Goal Exploration via Adaptive Skill Distribution for Goal-Conditioned Reinforcement Learning
Lisheng Wu, Ke Chen
TL;DR
This work tackles exploration in sparse-reward, long-horizon goal-conditioned RL (GCRL) by introducing GEASD, a framework that adaptively distributes a predefined skill set to exploit environmental structure. GEASD builds a structural representation from skill value functions and constructs a Boltzmann-style skill distribution with a dynamic temperature that modulates exploration based on local entropy within a contextual horizon, guiding deep exploration via Skill-based Local Entropy-Maximization Pattern (SLEMP). Intrinsic rewards quantify local entropy changes, enabling the learning of skill-value functions that estimate entropy gains, while a two-stage Goal Exploration Strategy leverages both sub-goal novelty and adaptive skill-driven exploration. Theoretical analysis supports the Boltzmann form for the optimal skill distribution under reasonable assumptions, and experiments on PointMaze-Spiral and AntMaze demonstrate faster and more robust exploration and transfer to unseen mazes compared with OMEGA and GEAPS, with ablations highlighting the benefits of dynamic temperature and action-history in context. Overall, GEASD advances deep exploration in GCRL by aligning exploration objectives with environmental structure through learned skill distributions, offering improved efficiency and generalization in sparse, long-horizon tasks.
Abstract
Exploration efficiency poses a significant challenge in goal-conditioned reinforcement learning (GCRL) tasks, particularly those with long horizons and sparse rewards.

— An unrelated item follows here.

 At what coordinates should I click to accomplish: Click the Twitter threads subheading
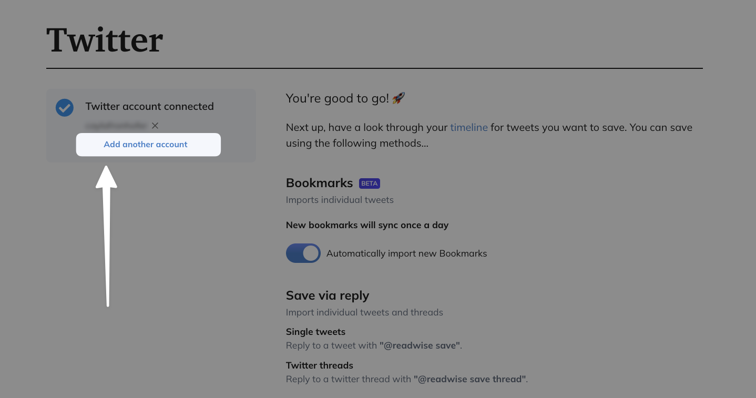(320, 365)
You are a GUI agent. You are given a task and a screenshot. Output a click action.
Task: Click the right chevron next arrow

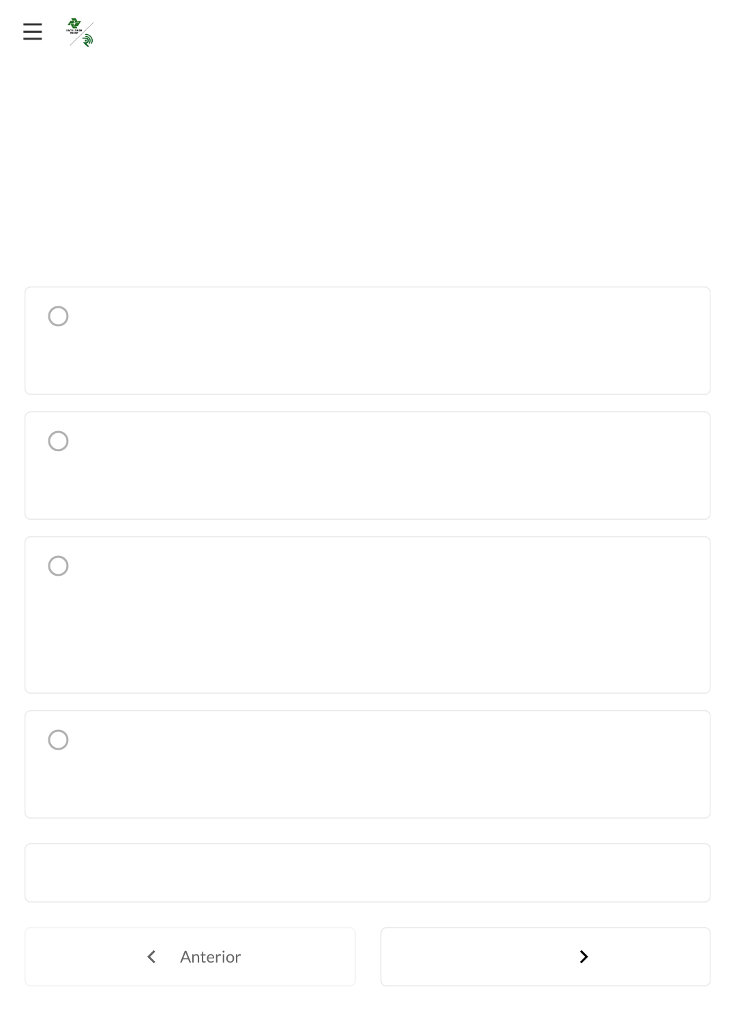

A primary limitation to exploration efficiency is the agent's inability to leverage environmental structural patterns. In this study, we introduce a novel framework, GEASD, designed to capture these patterns through an adaptive skill distribution during the learning process. This distribution optimizes the local entropy of achieved goals within a contextual horizon, enhancing goal-spreading behaviors and facilitating deep exploration in states containing familiar structural patterns. Our experiments reveal marked improvements in exploration efficiency using the adaptive skill distribution compared to a uniform skill distribution. Additionally, the learned skill distribution demonstrates robust generalization capabilities, achieving substantial exploration progress in unseen tasks containing similar local structures.